**Instructions to follow**: Please reproduce every one of the records below word for word, line by line, with nothing changed or left out.

**Data listing**:
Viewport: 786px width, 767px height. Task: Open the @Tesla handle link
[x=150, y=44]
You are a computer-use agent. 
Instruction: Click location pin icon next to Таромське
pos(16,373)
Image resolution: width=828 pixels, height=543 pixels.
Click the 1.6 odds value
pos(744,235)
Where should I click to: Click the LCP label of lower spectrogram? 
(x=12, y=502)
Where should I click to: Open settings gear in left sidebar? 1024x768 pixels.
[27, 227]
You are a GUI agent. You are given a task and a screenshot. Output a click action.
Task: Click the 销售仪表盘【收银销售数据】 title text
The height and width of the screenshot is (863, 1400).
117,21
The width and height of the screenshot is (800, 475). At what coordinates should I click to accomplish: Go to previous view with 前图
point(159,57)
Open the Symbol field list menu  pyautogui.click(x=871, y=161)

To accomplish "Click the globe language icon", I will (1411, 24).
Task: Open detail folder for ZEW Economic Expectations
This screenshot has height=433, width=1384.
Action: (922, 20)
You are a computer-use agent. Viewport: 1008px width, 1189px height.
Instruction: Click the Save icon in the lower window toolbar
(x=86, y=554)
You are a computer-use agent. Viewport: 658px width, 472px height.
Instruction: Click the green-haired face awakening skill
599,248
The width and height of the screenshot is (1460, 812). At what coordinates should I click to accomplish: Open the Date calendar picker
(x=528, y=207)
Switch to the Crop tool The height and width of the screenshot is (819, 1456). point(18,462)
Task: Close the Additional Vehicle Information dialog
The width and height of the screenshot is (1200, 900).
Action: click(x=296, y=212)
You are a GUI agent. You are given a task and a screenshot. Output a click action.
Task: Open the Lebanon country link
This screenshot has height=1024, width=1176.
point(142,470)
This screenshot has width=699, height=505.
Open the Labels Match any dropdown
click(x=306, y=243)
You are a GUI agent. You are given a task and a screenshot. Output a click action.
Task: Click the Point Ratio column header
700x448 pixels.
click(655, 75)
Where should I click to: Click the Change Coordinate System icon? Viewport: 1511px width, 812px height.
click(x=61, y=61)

**Completed exercise**:
Viewport: 786px width, 767px height. Task: Open the @Tesla handle link
[x=150, y=44]
You are a computer-use agent. 
Instruction: Click location pin icon next to Таромське
pos(16,373)
Image resolution: width=828 pixels, height=543 pixels.
Click the 1.6 odds value
pos(744,235)
Where should I click to: Click the LCP label of lower spectrogram? 
(x=12, y=502)
Where should I click to: Open settings gear in left sidebar? 1024x768 pixels.
[27, 227]
You are a GUI agent. You are given a task and a screenshot. Output a click action.
Task: Click the 销售仪表盘【收银销售数据】 title text
The height and width of the screenshot is (863, 1400).
117,21
The width and height of the screenshot is (800, 475). At what coordinates should I click to accomplish: Go to previous view with 前图
point(159,57)
Open the Symbol field list menu  pyautogui.click(x=871, y=161)

To accomplish "Click the globe language icon", I will (1411, 24).
Task: Open detail folder for ZEW Economic Expectations
This screenshot has height=433, width=1384.
Action: (922, 20)
You are a computer-use agent. Viewport: 1008px width, 1189px height.
Instruction: Click the Save icon in the lower window toolbar
(x=86, y=554)
You are a computer-use agent. Viewport: 658px width, 472px height.
Instruction: Click the green-haired face awakening skill
599,248
The width and height of the screenshot is (1460, 812). At what coordinates should I click to accomplish: Open the Date calendar picker
(x=528, y=207)
Switch to the Crop tool The height and width of the screenshot is (819, 1456). point(18,462)
Task: Close the Additional Vehicle Information dialog
The width and height of the screenshot is (1200, 900).
Action: click(x=296, y=212)
You are a GUI agent. You are given a task and a screenshot. Output a click action.
Task: Open the Lebanon country link
This screenshot has height=1024, width=1176.
point(142,470)
This screenshot has width=699, height=505.
Open the Labels Match any dropdown
click(x=306, y=243)
You are a GUI agent. You are given a task and a screenshot. Output a click action.
Task: Click the Point Ratio column header
700x448 pixels.
click(655, 75)
Where should I click to: Click the Change Coordinate System icon? Viewport: 1511px width, 812px height.
click(x=61, y=61)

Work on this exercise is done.